As they say in the trade, "That's not a bug -- that's a feature!"
But seriously: what *about* the build directory is causing you problems?
My current thinking is to put *everything* somewhere in the build
directory, leaving the source tree pristine. I.e., .o or .obj files
would go in build/tmp.<plat>, along with the surprise compiler turds
that Visual C++ leaves behind. (When you think about it, .o and .obj
files are really just compiler turds too -- but we all expect them from
years of experience.)
The idea of the build directory is that you just do this:
while you're in the develop-test-debug cycle for extension modules.
Just make sure you stay in the root of the source tree.
You can work this way too for pure Python modules if you *want*, but
there's no good reason to. If your source tree is laid out in a
sensible way (like Distutils, of course, or PyXML), then you don't have
to do anything special -- eg. when I'm hacking on Distutils, I just let
Python find distutils.core as distutils/core.py under the Distutils
source root.
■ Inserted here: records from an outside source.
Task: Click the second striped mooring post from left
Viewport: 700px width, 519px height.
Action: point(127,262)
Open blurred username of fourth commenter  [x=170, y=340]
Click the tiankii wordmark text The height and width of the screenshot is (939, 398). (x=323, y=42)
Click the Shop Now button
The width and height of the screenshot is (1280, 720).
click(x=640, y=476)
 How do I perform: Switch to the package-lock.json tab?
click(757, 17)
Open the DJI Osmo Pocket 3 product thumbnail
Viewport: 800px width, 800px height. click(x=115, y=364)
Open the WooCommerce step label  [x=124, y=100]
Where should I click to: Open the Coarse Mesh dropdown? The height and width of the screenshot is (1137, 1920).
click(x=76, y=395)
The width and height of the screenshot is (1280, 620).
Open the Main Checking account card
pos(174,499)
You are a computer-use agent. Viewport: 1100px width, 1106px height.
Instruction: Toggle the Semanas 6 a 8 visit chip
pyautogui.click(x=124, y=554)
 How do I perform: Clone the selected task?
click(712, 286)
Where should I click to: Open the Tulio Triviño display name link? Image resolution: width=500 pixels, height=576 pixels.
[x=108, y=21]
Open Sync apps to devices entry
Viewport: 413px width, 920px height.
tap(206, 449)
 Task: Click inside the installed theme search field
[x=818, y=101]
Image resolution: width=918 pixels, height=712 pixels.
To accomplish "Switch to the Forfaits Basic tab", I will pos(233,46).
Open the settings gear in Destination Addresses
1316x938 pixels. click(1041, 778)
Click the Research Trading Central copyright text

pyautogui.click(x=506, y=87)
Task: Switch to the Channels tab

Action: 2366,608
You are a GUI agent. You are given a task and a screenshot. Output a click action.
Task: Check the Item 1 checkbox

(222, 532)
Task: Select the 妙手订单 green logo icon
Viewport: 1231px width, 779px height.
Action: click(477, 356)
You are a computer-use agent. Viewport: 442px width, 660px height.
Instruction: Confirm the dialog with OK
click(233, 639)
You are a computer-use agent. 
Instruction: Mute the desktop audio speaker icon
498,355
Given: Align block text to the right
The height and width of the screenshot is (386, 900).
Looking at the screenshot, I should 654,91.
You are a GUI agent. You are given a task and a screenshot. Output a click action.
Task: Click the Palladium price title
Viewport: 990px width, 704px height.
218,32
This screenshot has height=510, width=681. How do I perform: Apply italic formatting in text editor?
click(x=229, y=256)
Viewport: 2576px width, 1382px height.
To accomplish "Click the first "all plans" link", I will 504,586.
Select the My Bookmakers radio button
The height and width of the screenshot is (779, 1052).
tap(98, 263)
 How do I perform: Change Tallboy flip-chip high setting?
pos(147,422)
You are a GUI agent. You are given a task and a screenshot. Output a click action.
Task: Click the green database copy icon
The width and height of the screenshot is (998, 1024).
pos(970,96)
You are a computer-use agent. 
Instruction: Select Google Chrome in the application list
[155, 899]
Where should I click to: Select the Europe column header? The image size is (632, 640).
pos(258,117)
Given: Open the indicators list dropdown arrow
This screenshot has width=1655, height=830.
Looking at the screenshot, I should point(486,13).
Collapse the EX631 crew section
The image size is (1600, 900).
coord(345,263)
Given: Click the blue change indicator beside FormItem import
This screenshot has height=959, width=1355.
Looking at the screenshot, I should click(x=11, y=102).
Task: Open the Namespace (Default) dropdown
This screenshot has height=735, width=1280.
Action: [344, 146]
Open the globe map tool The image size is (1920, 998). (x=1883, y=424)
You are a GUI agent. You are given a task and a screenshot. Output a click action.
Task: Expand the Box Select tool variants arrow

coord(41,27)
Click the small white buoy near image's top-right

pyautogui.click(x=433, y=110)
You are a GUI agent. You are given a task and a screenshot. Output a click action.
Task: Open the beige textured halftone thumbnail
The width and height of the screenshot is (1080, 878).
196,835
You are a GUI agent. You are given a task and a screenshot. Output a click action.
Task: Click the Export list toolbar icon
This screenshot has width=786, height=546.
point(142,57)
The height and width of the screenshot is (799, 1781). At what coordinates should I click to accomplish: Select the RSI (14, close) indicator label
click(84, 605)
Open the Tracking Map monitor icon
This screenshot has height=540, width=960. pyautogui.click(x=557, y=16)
No problem.
> I'm also curious how people like to run test scripts. One special
> case is post-install hello-world-type example programs for the
> installer to play with. To keep mine from being confused by the
> package source directory, I end up adding the following to them:
That sounds like a "demo script" to me, but that's just quibbling over
semantics. I simply don't understand what you mean by "confused by the
package source directory". Please explain.
> # Ugh..make sure we look only in system directories for the package.
> # This is only important when executing a script in the package
> # distribution directory.
> import sys
> sys.path = sys.path[1:]
Ugh, barf, blechh indeed. Why *ever* do you need to do this?
Greg Ward - Linux weenie firstname.lastname@example.org
The NSA. We care: we listen to our customers.